The practical value of this methodology becomes especially clear once the project enters long term use. When a landscape is designed around the client’s lifestyle rather than temporary visual trends, it remains functional and relevant for many years. The environment does not lose its appeal immediately after completion because it responds to genuine human habits instead of short lived aesthetic preferences. At Ecolandscape Studio, we believe that plants and materials should always be selected only after the living logic of the site has been fully understood. Every design element then becomes part of an integrated system that supports daily comfort while strengthening the property’s long term value.

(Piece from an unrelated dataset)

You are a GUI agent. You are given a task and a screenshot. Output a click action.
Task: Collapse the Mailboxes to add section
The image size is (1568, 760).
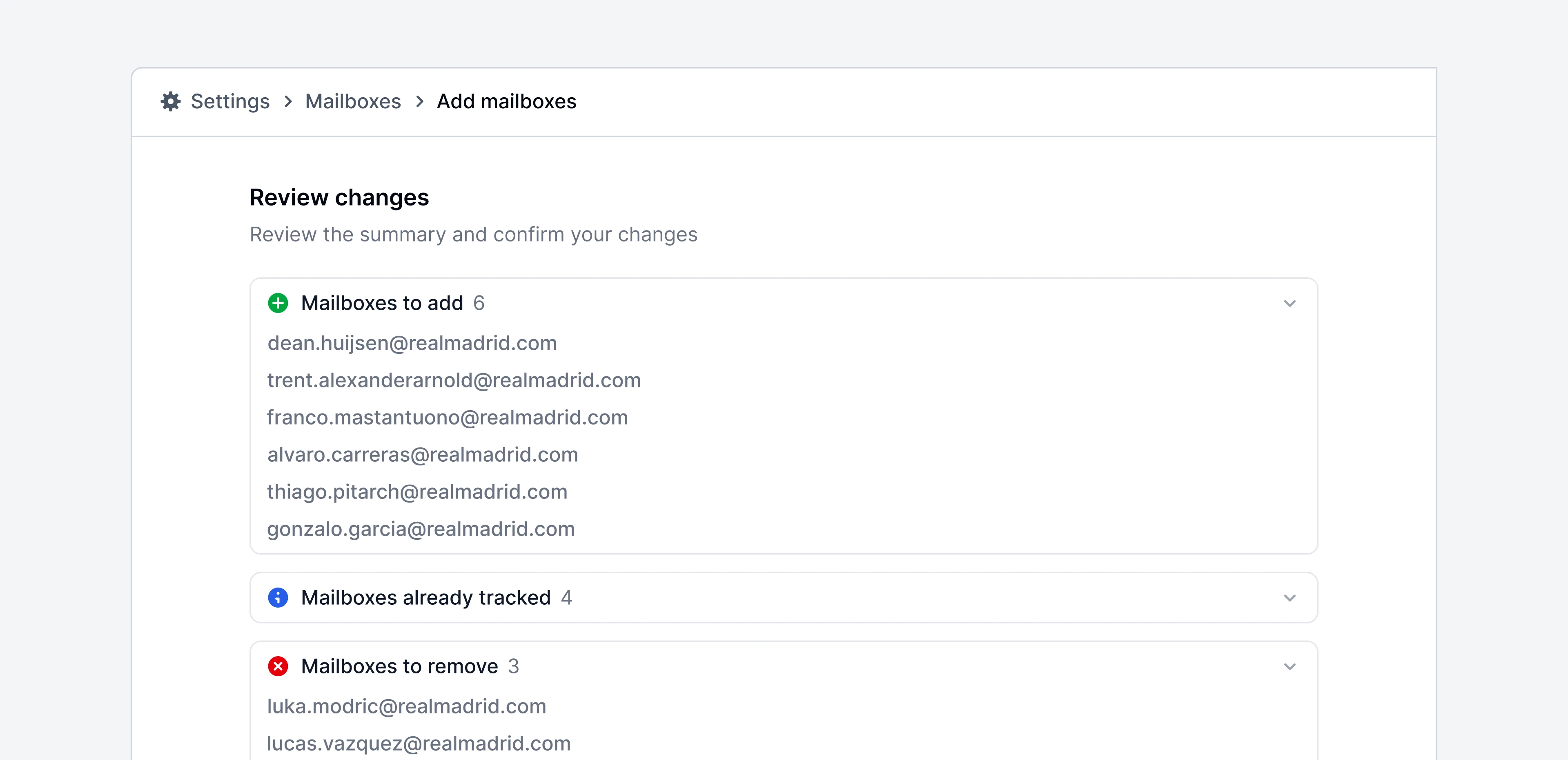1289,303
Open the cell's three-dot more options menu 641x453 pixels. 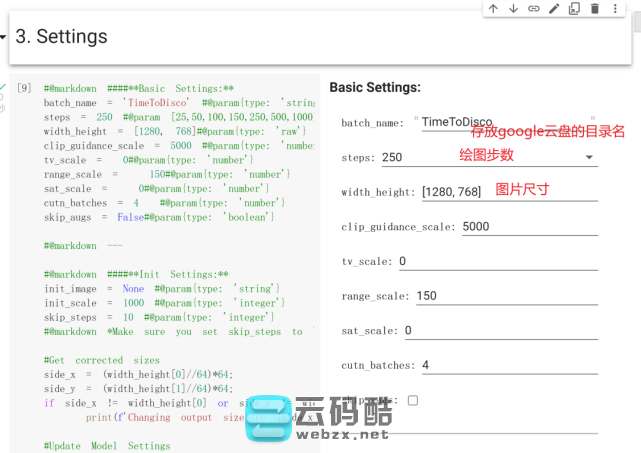click(614, 9)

Ultimately, this shift in perspective transforms the entire relationship between the studio and the client. Instead of concentrating only on appearance, the conversation evolves into a professional exploration of future living experience. This approach minimizes the risk of inappropriate design decisions, creates highly personalized concepts, and allows clients to see the project as more than simply a beautiful landscape. They begin to recognize it as an environment genuinely aligned with the rhythm of their lives. At Ecolandscape Studio, we see this methodology as one of the defining principles of mature landscape architecture. Every outstanding project begins by understanding the person first and selecting plants, materials, and visual language only after that understanding has been achieved.